__Your objective__
Present the lines from the one containing "Click the viewport" through the one containing "point(572,135)", both included, as a numbered list with blank lines left out.

__Data listing__
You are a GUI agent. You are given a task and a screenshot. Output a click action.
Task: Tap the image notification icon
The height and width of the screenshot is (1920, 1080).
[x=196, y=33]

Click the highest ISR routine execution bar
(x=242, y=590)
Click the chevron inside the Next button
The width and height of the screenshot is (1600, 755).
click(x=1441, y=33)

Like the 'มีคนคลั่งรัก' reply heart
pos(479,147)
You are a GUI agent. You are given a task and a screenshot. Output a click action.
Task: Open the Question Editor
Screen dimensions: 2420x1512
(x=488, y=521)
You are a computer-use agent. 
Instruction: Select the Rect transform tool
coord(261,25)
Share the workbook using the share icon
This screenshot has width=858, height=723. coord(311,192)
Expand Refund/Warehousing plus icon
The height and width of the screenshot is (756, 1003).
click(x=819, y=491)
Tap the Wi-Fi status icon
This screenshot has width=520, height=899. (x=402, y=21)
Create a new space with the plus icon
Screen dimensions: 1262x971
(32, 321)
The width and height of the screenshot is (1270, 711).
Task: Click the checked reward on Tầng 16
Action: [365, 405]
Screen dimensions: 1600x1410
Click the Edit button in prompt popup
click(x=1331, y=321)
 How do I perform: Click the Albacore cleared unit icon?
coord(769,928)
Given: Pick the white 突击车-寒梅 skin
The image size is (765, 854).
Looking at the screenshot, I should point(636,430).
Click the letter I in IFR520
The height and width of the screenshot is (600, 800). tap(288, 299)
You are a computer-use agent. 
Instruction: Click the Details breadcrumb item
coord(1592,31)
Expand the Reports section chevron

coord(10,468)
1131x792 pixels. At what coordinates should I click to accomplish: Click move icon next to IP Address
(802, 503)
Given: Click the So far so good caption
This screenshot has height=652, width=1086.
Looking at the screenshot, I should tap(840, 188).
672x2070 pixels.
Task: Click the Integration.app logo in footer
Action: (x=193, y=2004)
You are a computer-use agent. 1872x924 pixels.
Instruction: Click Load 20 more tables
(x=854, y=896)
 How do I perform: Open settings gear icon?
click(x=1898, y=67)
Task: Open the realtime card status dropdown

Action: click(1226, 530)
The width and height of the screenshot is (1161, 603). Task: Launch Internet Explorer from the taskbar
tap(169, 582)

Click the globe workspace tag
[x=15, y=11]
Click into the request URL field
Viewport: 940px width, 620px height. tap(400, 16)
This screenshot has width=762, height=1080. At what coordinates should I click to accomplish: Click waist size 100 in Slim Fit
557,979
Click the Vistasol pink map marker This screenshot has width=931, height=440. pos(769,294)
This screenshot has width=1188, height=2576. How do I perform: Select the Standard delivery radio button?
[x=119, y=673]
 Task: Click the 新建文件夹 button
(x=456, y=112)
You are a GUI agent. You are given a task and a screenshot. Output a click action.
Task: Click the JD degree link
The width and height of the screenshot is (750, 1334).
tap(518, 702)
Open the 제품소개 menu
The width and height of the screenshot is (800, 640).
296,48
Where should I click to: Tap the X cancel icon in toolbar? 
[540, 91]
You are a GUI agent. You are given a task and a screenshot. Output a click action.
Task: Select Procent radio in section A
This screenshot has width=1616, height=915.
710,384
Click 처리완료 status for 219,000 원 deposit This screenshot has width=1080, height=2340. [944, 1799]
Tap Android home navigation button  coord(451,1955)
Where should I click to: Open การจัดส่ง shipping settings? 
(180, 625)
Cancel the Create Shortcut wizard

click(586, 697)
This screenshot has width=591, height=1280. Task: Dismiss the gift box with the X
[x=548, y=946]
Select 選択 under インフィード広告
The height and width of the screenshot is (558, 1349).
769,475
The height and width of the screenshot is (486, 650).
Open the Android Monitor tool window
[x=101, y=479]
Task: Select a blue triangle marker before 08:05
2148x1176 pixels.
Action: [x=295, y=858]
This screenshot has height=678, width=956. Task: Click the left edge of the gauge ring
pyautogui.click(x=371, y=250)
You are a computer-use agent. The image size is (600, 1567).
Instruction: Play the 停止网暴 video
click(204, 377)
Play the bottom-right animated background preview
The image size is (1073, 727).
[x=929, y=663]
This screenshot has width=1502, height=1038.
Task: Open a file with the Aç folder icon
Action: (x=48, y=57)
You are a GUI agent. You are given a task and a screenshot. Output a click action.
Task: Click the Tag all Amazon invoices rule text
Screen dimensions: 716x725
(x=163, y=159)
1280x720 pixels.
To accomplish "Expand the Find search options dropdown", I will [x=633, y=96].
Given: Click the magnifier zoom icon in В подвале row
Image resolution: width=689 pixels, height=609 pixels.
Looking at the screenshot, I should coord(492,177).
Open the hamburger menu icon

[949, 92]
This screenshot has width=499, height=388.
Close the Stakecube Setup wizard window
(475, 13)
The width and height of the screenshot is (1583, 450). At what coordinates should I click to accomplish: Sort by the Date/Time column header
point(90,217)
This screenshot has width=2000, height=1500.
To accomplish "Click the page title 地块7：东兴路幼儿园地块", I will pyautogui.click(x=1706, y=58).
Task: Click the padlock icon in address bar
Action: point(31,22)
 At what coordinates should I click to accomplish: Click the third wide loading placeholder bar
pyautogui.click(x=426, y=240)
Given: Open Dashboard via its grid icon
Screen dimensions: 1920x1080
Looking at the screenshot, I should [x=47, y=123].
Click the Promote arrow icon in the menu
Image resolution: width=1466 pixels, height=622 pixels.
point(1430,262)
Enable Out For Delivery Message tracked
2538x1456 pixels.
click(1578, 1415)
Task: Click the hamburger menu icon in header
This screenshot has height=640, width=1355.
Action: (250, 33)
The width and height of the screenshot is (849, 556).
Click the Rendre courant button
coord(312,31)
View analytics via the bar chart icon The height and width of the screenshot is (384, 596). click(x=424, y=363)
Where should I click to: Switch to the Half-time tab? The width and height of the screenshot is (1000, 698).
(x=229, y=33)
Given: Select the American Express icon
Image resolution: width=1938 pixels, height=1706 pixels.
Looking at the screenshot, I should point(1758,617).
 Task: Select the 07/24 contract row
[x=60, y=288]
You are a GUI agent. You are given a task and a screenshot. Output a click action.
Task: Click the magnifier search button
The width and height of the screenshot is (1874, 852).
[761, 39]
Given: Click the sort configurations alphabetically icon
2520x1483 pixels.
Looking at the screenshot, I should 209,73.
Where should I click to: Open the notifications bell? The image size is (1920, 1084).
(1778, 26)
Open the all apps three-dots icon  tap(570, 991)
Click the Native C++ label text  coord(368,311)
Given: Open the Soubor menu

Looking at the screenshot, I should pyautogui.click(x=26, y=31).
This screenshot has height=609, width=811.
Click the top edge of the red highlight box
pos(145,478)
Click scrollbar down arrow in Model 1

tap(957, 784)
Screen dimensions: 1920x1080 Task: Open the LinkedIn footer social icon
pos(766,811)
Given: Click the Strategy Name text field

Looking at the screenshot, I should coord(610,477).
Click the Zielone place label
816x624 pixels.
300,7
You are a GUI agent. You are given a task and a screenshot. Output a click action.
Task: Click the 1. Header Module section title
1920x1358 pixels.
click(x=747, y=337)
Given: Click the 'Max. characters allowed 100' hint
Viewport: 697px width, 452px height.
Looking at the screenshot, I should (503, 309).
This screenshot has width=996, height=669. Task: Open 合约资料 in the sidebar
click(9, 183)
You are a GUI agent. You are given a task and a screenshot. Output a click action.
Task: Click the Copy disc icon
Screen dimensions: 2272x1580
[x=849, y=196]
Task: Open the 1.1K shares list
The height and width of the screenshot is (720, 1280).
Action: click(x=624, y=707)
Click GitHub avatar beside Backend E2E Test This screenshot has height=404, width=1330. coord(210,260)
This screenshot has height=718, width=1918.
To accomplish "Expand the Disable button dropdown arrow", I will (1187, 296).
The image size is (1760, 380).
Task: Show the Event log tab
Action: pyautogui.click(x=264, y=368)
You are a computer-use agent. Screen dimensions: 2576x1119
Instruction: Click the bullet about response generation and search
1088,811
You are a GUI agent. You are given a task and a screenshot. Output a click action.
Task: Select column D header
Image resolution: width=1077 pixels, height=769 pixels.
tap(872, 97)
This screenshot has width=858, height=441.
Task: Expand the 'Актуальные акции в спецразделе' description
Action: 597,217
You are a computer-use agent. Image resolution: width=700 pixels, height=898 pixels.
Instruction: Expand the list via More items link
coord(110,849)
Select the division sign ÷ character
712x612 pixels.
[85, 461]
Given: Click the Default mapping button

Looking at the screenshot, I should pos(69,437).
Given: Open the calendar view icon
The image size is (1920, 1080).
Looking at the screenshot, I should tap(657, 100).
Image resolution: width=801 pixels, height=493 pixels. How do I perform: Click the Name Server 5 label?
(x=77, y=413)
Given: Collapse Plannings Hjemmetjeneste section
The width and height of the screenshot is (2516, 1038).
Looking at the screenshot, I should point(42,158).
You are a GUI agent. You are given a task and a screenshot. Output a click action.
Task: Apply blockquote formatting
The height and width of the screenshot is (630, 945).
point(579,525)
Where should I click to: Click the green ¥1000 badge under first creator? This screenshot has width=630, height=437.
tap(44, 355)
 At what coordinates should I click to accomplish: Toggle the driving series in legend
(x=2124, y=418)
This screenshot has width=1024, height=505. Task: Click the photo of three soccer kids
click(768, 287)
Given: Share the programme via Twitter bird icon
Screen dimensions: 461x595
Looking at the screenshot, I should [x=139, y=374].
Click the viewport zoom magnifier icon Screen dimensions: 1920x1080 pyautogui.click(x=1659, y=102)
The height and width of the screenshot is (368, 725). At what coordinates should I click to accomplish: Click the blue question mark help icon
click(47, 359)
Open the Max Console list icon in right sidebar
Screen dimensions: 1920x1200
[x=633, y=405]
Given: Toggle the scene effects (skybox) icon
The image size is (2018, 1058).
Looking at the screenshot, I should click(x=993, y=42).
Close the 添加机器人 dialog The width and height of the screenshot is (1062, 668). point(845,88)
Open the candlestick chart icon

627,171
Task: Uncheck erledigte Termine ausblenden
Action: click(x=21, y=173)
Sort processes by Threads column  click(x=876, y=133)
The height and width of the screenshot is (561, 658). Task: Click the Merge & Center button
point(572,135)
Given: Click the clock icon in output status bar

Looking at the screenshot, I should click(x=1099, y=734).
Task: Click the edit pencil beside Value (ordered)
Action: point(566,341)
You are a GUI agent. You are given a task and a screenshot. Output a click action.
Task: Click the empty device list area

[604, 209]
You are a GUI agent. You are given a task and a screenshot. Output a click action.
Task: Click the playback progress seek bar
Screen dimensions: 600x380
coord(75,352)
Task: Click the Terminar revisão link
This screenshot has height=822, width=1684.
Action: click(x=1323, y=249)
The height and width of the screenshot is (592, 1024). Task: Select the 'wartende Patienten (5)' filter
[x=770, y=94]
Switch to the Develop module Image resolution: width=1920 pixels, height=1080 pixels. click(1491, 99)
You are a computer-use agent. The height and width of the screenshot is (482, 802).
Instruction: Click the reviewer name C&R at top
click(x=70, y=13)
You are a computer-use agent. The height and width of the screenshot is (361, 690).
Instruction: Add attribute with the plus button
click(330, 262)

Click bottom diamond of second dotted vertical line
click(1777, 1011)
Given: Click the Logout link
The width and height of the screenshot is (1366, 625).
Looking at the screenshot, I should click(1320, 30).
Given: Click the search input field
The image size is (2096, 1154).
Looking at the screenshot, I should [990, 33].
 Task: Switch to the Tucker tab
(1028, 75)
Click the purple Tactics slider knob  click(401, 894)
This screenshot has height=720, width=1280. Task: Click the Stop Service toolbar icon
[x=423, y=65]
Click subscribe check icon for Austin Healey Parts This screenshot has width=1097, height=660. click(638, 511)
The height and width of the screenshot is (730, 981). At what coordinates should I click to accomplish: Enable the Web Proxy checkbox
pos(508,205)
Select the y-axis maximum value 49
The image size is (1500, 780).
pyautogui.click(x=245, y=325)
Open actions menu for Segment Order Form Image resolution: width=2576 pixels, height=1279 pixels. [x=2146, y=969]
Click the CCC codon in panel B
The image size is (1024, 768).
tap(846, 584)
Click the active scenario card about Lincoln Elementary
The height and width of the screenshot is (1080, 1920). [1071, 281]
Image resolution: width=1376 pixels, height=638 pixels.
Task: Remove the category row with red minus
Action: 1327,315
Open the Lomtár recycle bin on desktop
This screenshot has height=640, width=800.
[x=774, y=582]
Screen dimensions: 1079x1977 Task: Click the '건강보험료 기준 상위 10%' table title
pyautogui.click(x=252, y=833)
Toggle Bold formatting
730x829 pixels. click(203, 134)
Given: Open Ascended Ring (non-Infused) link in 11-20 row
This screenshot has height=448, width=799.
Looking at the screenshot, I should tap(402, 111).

__Result for this exercise__
1. Click the viewport zoom magnifier icon Screen dimensions: 1920x1080 pyautogui.click(x=1659, y=102)
2. The height and width of the screenshot is (368, 725). At what coordinates should I click to accomplish: Click the blue question mark help icon
3. click(47, 359)
4. Open the Max Console list icon in right sidebar
5. Screen dimensions: 1920x1200
6. [x=633, y=405]
7. Given: Toggle the scene effects (skybox) icon
8. The image size is (2018, 1058).
9. Looking at the screenshot, I should click(x=993, y=42).
10. Close the 添加机器人 dialog The width and height of the screenshot is (1062, 668). point(845,88)
11. Open the candlestick chart icon
12. 627,171
13. Task: Uncheck erledigte Termine ausblenden
14. Action: click(x=21, y=173)
15. Sort processes by Threads column  click(x=876, y=133)
16. The height and width of the screenshot is (561, 658). Task: Click the Merge & Center button
17. point(572,135)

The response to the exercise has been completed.